Sony A-mount primes (30mm f2.8, 35mm f1.8, 50mm f1.8, 85mm f2.8)
Minolta A-mount primes (28mm f2.8, 50mm f1.7, 50mm f2.8 macro)
Plenty of longer MF and AF primes, MF and AF zooms, etc.
price paid:£42 CEx
positive:Nice compact size
native E-mount
excellent build
Lovely traditional appearance and good 'feel'
Good optics
very sharp
Fast and useable fully open
negative:Non-traditional clickless aperture control
some field curvature
comment:I’ve been looking for a non-adapted native E-mount lens for the Nex 6 which is compact yet has the charm, convenience, and optical quality of the classic film –type MF lenses, and the Meike 35mm f1.7 is the nearest I’ve found so far.
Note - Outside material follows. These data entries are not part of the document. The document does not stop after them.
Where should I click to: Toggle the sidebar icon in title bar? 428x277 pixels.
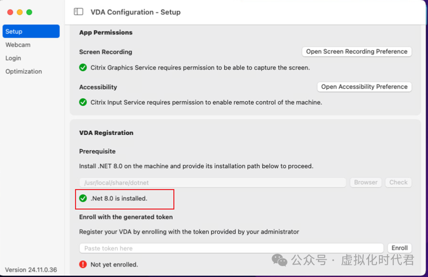[x=78, y=12]
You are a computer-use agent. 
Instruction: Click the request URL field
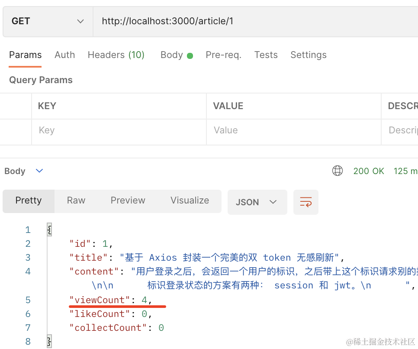[x=255, y=21]
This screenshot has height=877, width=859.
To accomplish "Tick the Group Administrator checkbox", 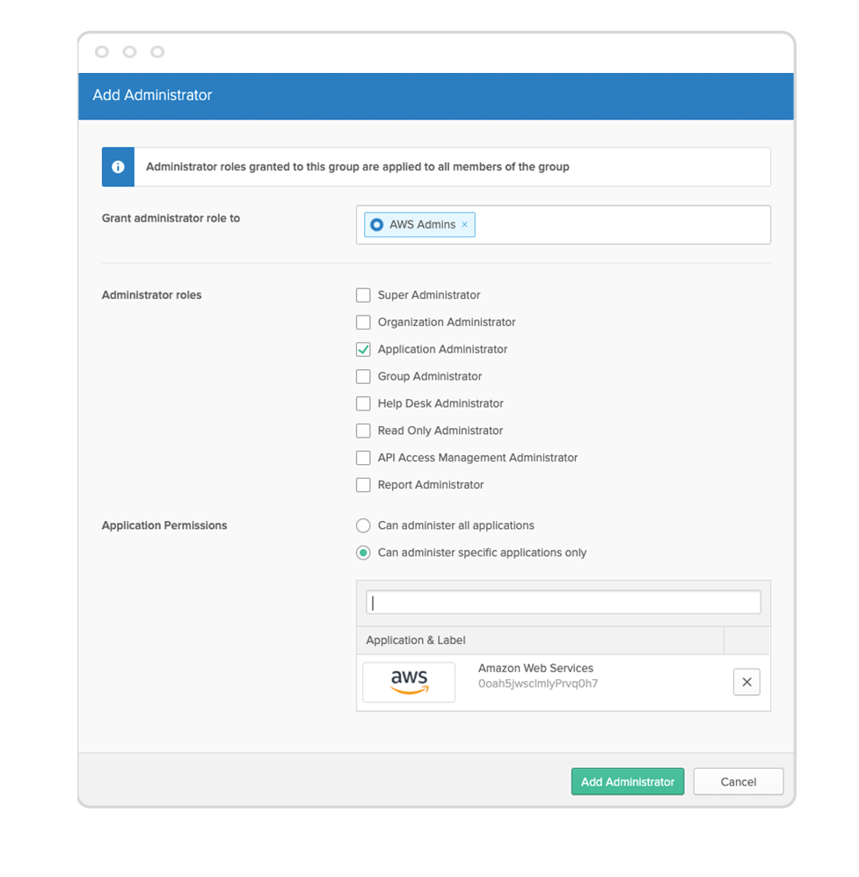I will coord(363,376).
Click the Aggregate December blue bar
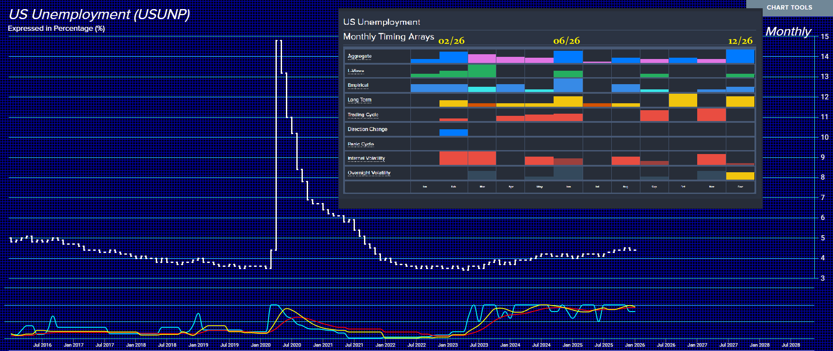Screen dimensions: 833x351 tap(740, 56)
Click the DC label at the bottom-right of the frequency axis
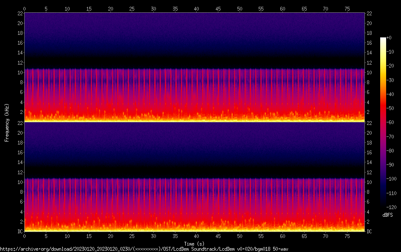401x252 pixels. 370,231
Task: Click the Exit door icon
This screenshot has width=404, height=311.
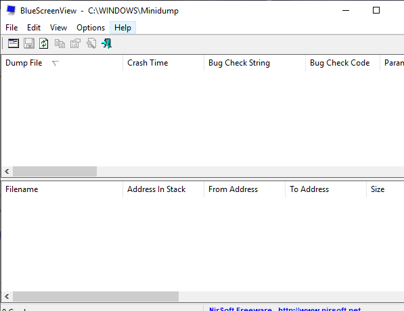Action: pyautogui.click(x=106, y=43)
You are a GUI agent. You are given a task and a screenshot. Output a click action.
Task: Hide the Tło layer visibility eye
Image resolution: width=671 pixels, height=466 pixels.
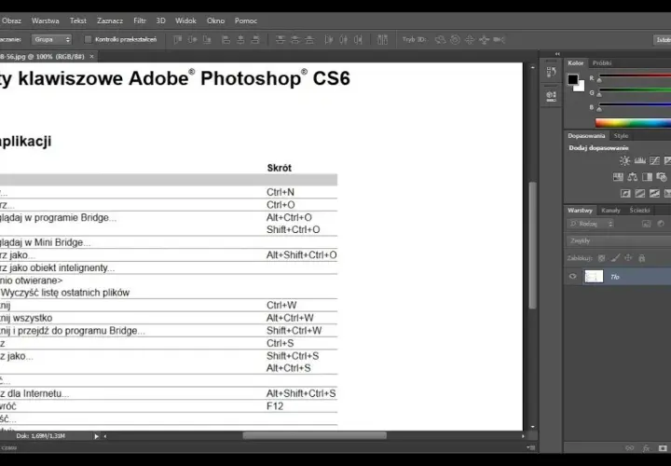pos(572,277)
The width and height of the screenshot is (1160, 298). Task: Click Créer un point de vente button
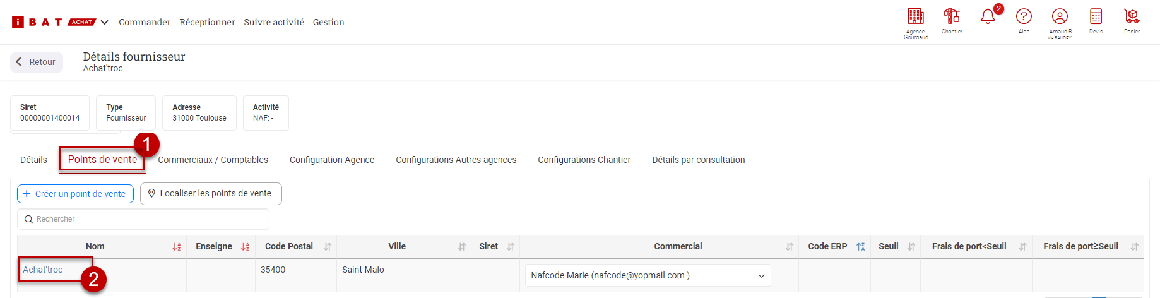[x=75, y=194]
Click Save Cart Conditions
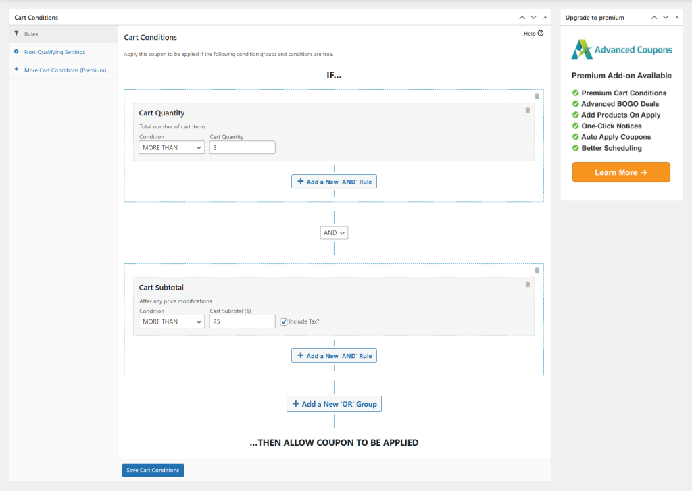The height and width of the screenshot is (491, 692). tap(153, 470)
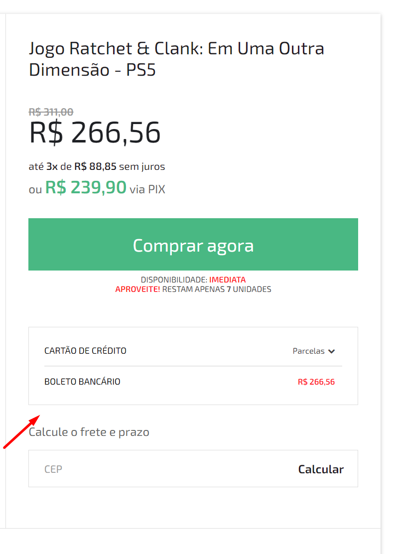Click the green PIX price R$ 239,90

pyautogui.click(x=86, y=187)
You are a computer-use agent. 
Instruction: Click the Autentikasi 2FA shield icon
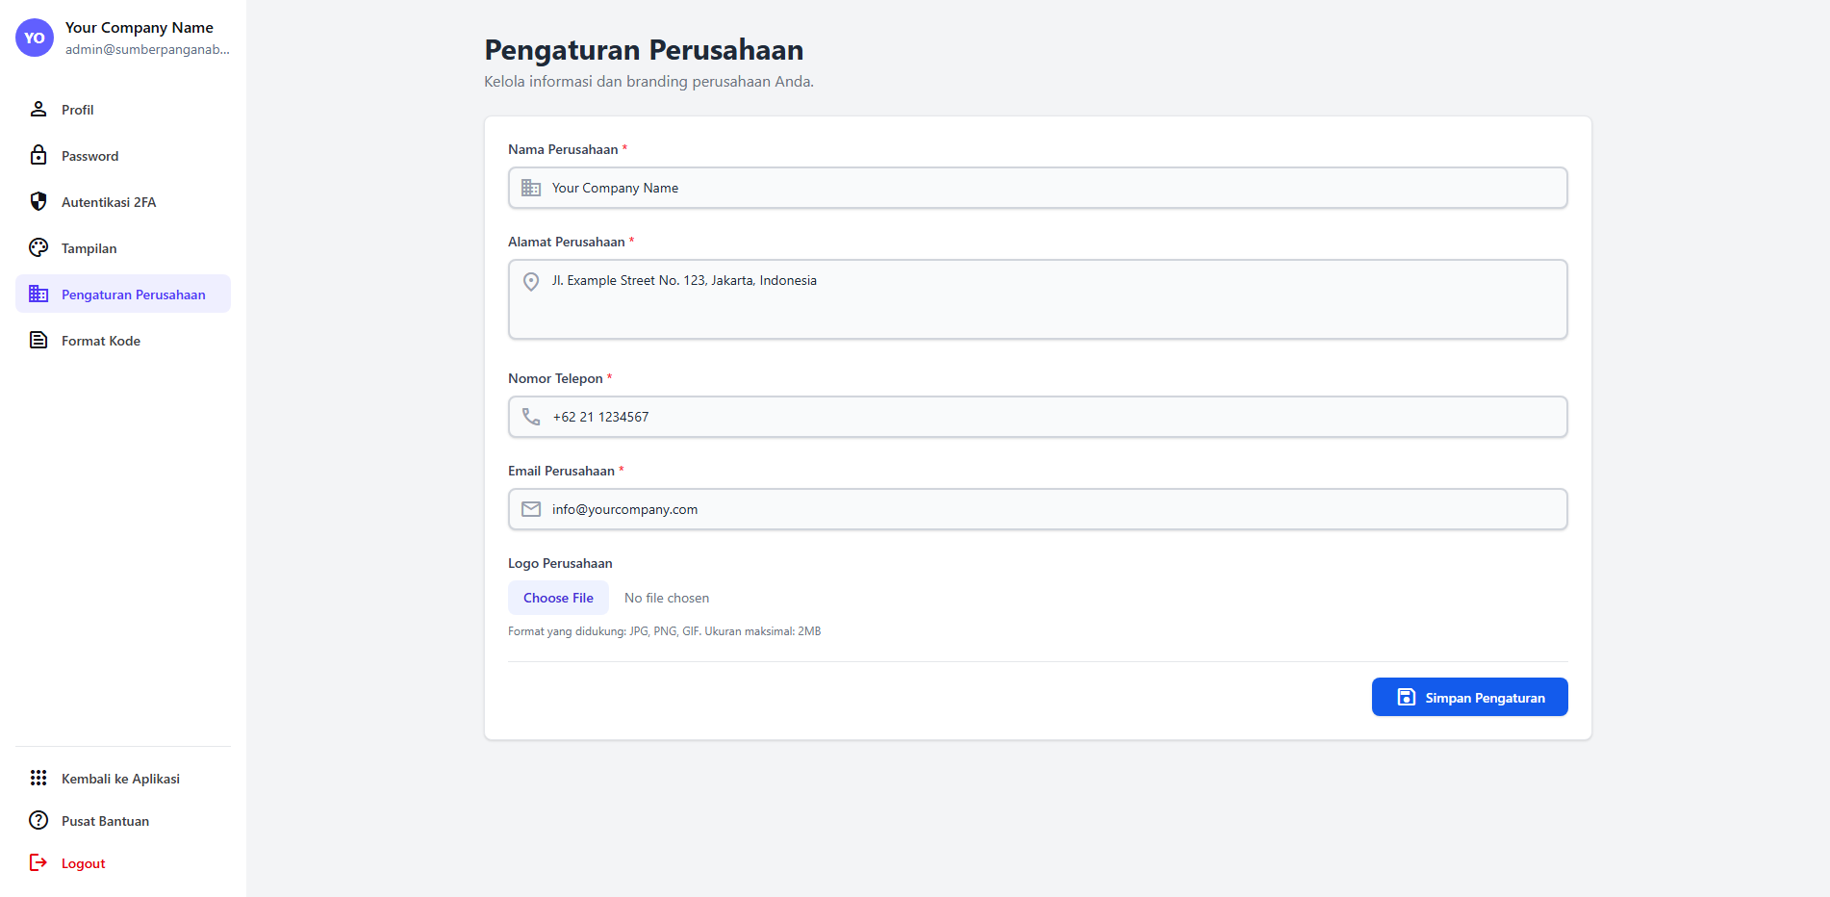(38, 201)
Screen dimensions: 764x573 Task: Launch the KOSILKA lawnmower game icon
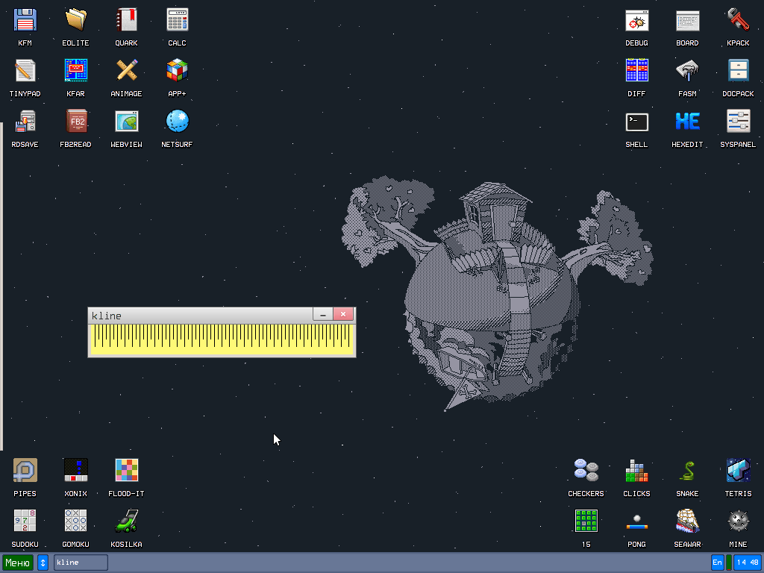click(x=126, y=522)
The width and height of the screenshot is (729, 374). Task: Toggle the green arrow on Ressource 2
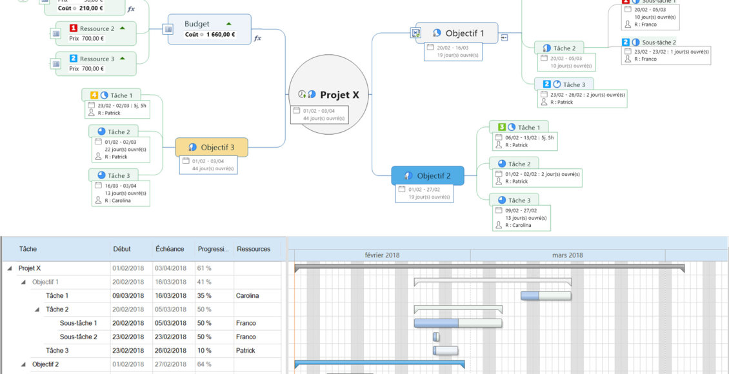pos(123,28)
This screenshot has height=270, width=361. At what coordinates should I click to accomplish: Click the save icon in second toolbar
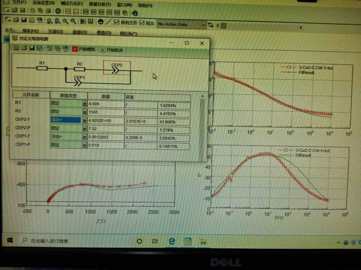[24, 20]
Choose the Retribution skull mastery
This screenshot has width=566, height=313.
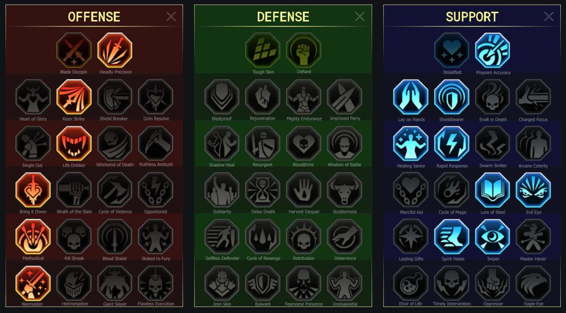click(304, 237)
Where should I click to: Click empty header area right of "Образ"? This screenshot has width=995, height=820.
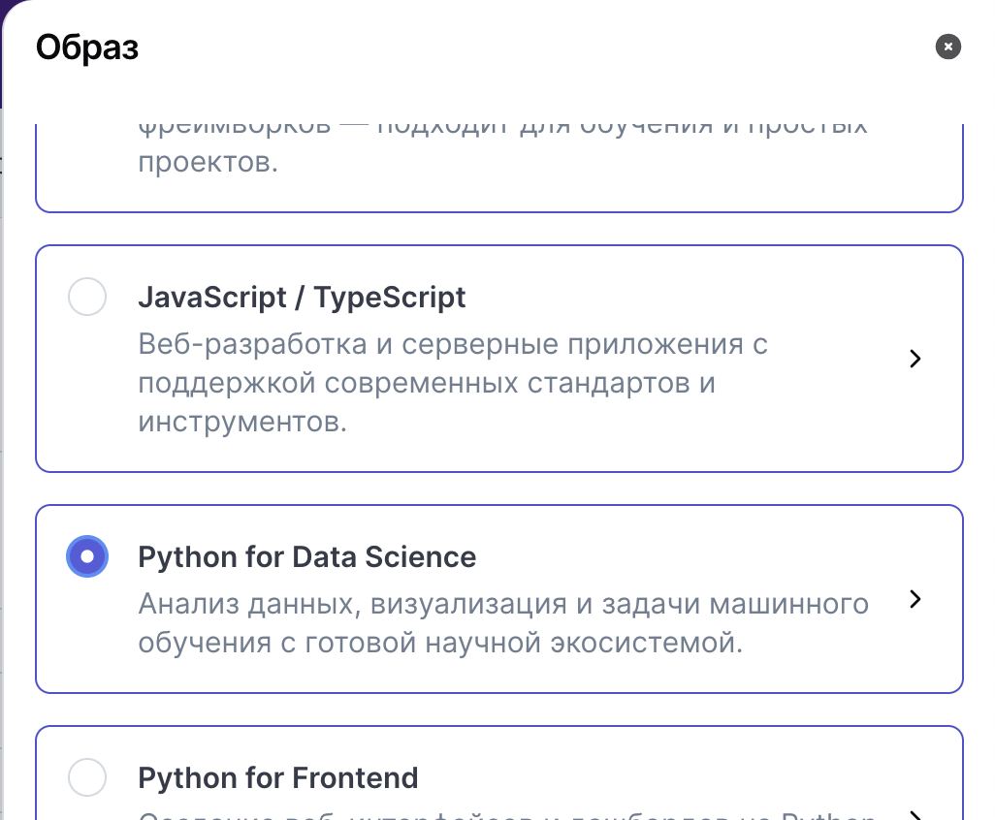point(533,47)
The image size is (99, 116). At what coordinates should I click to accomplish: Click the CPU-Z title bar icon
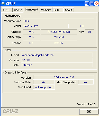[x=3, y=3]
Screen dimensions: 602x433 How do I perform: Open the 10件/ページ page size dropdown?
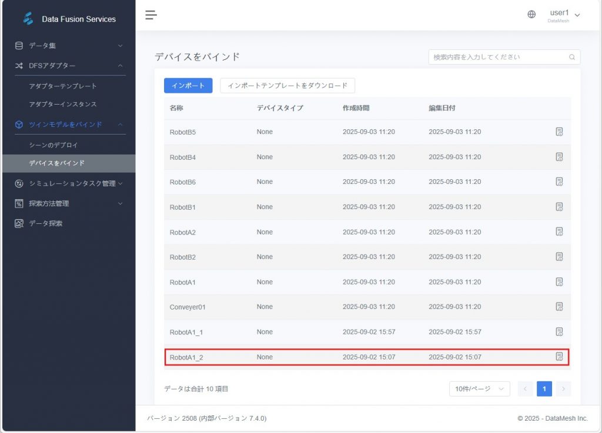click(x=479, y=388)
In appearance it is very much like the Super Takumar ( of the 1960s though the controls work the other way, which is no bad thing.

Mechanically the Meike is superbly made and the controls operate smoothly with the damping/stiffness they should have, so they don’t rotate unintentionally. The aperture setting is non click-stop, but this isn’t the problem it is on the Neewer 32mm f1.6 because the ring stays where you put it, and because the markings are quite accurate on the Meike, which they aren’t on the Neewer. The key is that the iris has a linear mechanical action when it is more customary to arrange a logarithmic action to suit our use of (logarithmic) f stops. Someone forgot that when they designed it, I suspect! When correctly marked, this pushes apart the low f numbers and compresses the high ones, which is becoming quite common on Chinese lenses; it seems slightly annoying at first, but if you’re more interested in thin DOF images (which you can get with this lens) than in putting it at f8 and being there, it can be quite useful.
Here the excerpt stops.